Javelin Findings Suggest Online Banking Saturation
If a new report is any indication, online banking adoption appears to have reached its limit.
According to Javelin Strategy & Research, findings revealed that while online banking has “clearly established itself as a vitally important self-service channel,” the adoption rate for online banking has tapered off.
Consumers are also putting the brakes on online bill pay, the report noted. The Pleasanton, Calif.-based Javelin’s forecasts slow growth for viewing and paying bills online through financial institutions and biller websites.
While the financial services industry is still convincing consumers to move away from paper statements, they’re still showing concerns about the process, the firm discovered.
Big banks have set the precedent for online banking and bill pay and mobile banking, putting pressure on smaller institutions, including credit unions, to pick up the pace, Javelin said.
Based on a March 2011 Javelin survey of 5,102 consumers, the report revealed that 81% of those who managed their household finances, banked online at least once in the past 12 months. The data showed that this rate is expected to remain flat through 2016, increasing only through population growth.
While online banking adoption rates have leveled, Javelin said consumers are more active online bankers. Weekly online banking use has doubled since 2005, reaching 65% in 2009. The report noted that the percentage of consumers who have never banked online has been cut in half, and the Web is consumers’ preferred channel for checking account balances, transferring funds and paying bills.
The year 2011 has also seen a shift in paperless practices: 37% of consumers receive electronic checking account statements and 35% rely on paper statements, a notable change from 20% compared to 48% in 2008. Twice as many consumers pay their eight most common bills online as opposed to by mail, Javelin found.
“Consumers have embraced the idea of logging in around the clock to deal with banking chores at their own convenience,” Javelin said. “Financial institutions of all sizes have benefited because this self-service channel offers opportunities to trim operating costs.
Online banking has not only become the primary mode of contact for profitable customers, but it also has provided a launching pad for mobile banking.”
Among those consumers who are paying bills online, they're typically paying their mobile phone, student loan, secondary credit card and store-branded credit card bills at a biller-direct site and their mortgage, car loan and utility bills through their financial institutions, the data showed. The most popular online destination for a primary credit card payment was a tossup between biller sites and financial institutions.

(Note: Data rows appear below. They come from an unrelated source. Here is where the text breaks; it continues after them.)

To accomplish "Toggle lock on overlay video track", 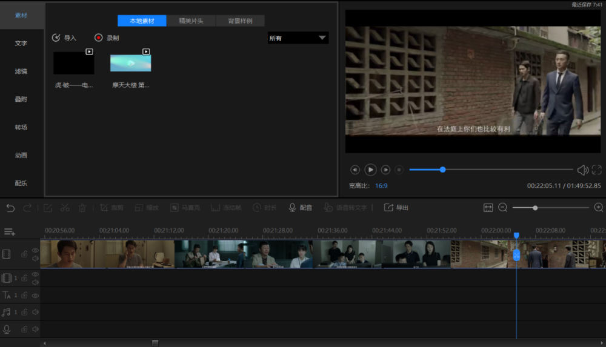I will (x=24, y=278).
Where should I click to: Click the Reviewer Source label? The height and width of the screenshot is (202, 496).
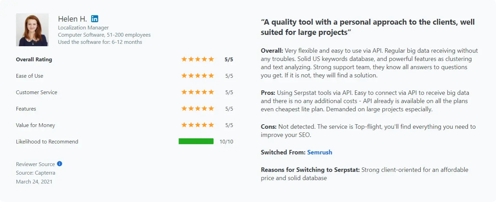coord(35,164)

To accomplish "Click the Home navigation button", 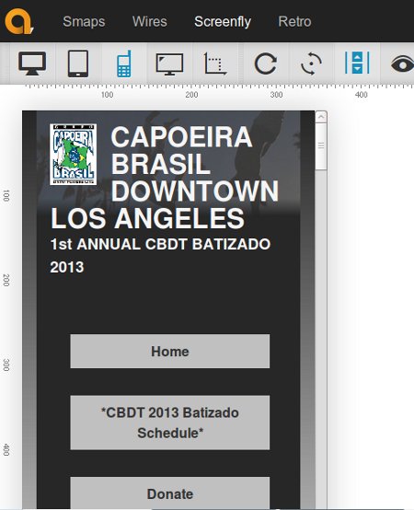I will pyautogui.click(x=170, y=352).
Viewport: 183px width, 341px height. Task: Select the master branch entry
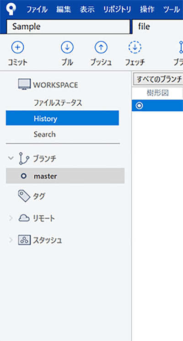click(x=65, y=176)
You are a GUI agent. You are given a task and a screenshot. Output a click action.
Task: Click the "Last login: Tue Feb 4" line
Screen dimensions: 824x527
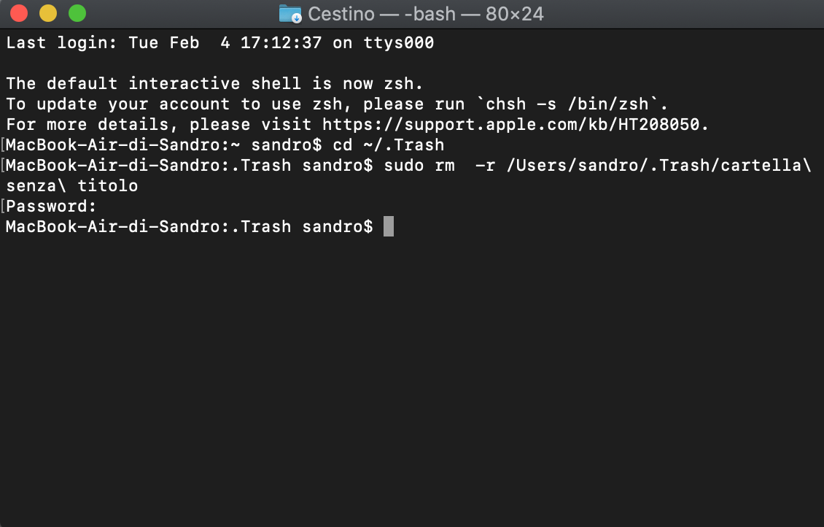tap(220, 42)
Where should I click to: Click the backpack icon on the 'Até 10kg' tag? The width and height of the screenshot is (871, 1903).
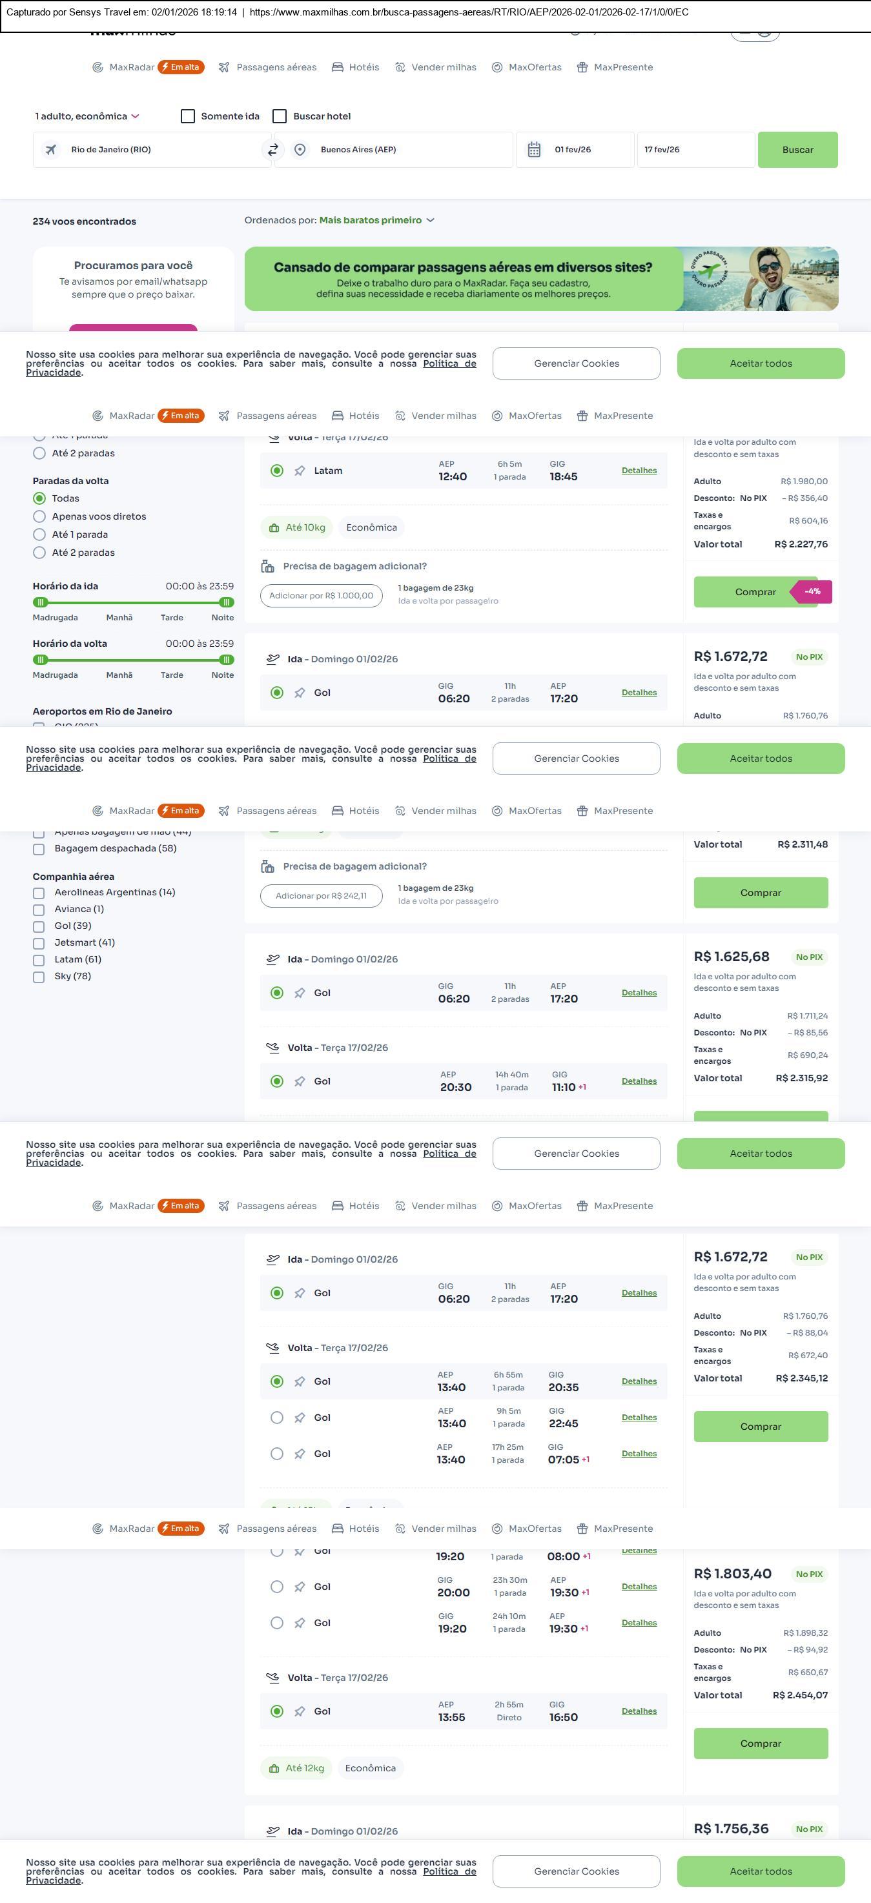pos(274,528)
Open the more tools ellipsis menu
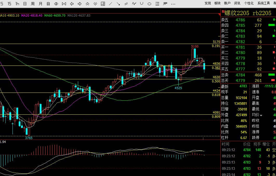Screen dimensions: 276x176 [x=173, y=4]
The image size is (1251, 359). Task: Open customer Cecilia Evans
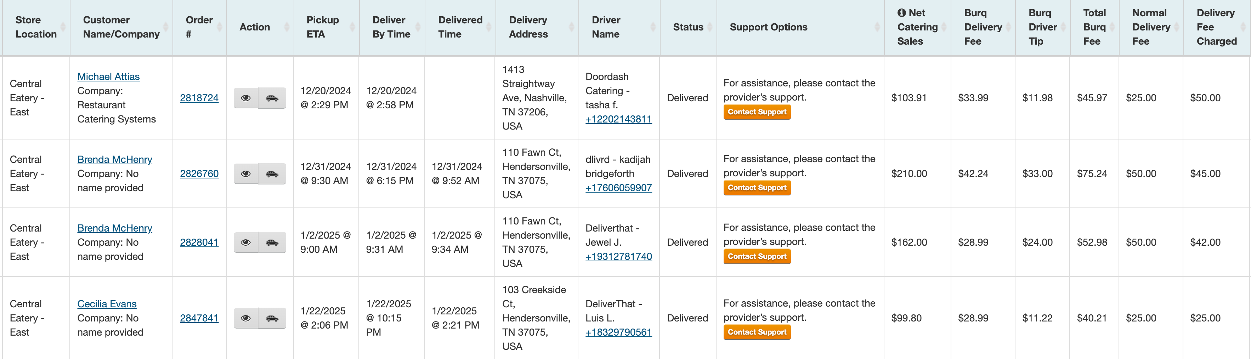tap(107, 304)
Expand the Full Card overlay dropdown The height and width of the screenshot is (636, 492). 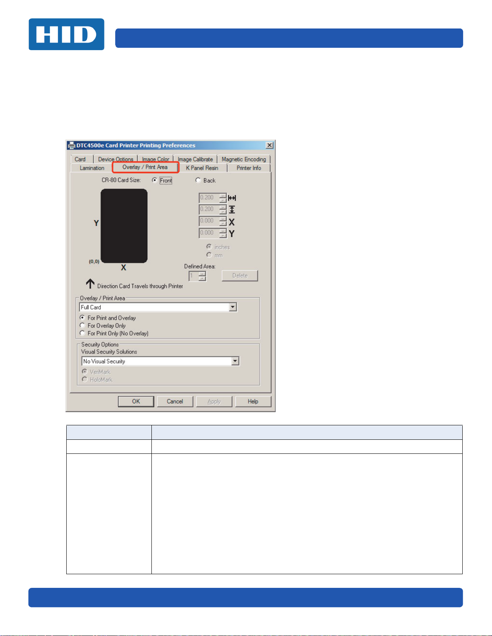tap(233, 307)
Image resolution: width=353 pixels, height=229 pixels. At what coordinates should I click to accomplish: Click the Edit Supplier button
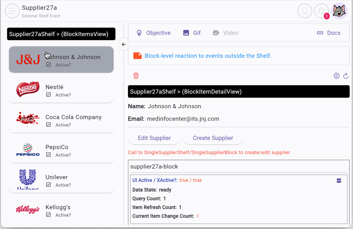tap(154, 138)
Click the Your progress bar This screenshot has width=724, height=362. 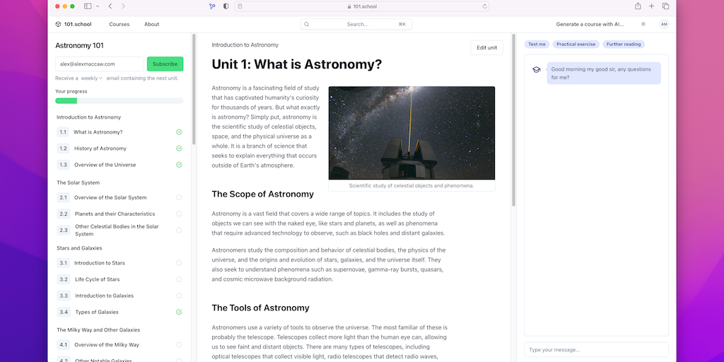point(119,101)
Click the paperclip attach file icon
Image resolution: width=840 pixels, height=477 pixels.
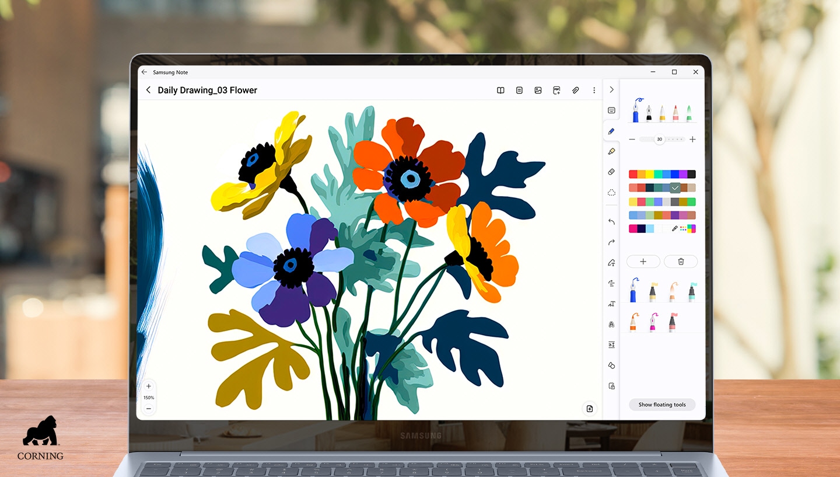(575, 90)
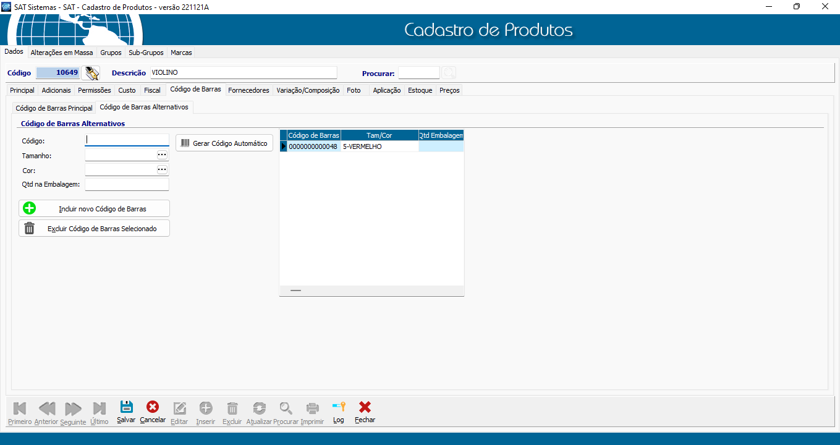
Task: Switch to the Fornecedores tab
Action: coord(248,90)
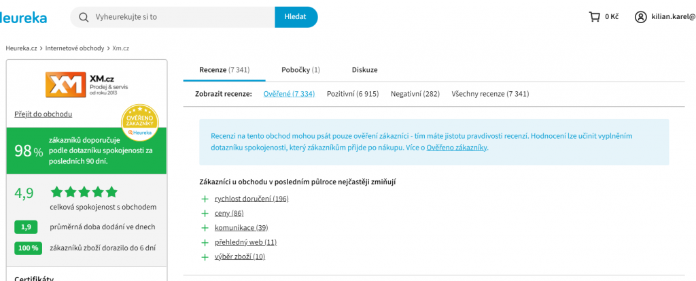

Still, Javelin predicts that by 2015, paying every bill online through a financial institution will become a common practice.
Paying bills online may be popular, but weekly use of online bill pay has, in fact, declined since 2009 after a jump in usage from 2008 to 2009, according to the data. Javelin said its research showed that 54% of consumers paid a bill online through their financial institution in a past month during tracked in the survey, while 63% did in 2009. Fifty percent of consumers went online to a biller site to pay a bill during that same month, which was down slightly from 51% in 2009.
“The weekly habit of paying bills online has declined at a worrisome pace – in sharp contrast to online banking, which has deepened into a weekly habit for consumers,” the report read.
Javelin statistics showed that online banking and bill pay lagged at smaller financial institutions. Compared to 82% of customers at Bank of America, Chase, Citicorp and Wells Fargo, 67% of community bank customers banked online each month.
Still, the report noted that credit unions beat big banks in several electronic billing categories. About half of credit union members only receive electronic statements for student and car loans, compared to approximately 35% of large bank customers. Overall, Javelin found members are more likely than consumers to choose online statements for primary credit cards and mortgages.
Despite the many advances made by financial institutions in online banking and bill pay, an air of skepticism still exists among consumers, the report noted. Javelin said before fully surrendering to online banking and bill pay, consumers want to know that the process is secure, that their financial institution will remind them when bills are due and that past payments will be archived.
“Although turning off paper sounds like a straightforward, on-off decision, it actually requires a gradual behavioral change that will hinge on a variety of technological upgrades,” the report read. “To persuade consumers to turn off paper, they must be willing to change their behaviors when paying bills and managing their money.”
Javelin offered financial institutions several recommendations to help reverse negative trends.
First, upgrade online banking systems and emphasize personal financial management capabilities. Second, encourage online bill pay by sending reminder messages and tailoring them according to the degree in which the consumer uses online banking and bill pay. Third, utilize financial alerts and notifications to eliminate the need for a paper statement as a bill pay reminder. For instance, financial institutions can offer a mobile app that creates a queue of unpaid bills and tracks when they’re scheduled and paid.
Finally, the Javelin report suggested addressing consumers’ fears about online bill pay by letting them know it’s convenient, allows them to view past payments, and most significantly, is safe and secure.
“Javelin data repeatedly shows that paper turn-off campaigns rightfully should focus on reducing clutter, 24/7 convenience and helping the environment,” the firm said. “But these efforts can easily overshadow a gnawing concern for many Americans: fear of identity theft. Financial institutions should spotlight how 24/7 monitoring via online and mobile banking can make them safer than monthly monitoring of paper statements.”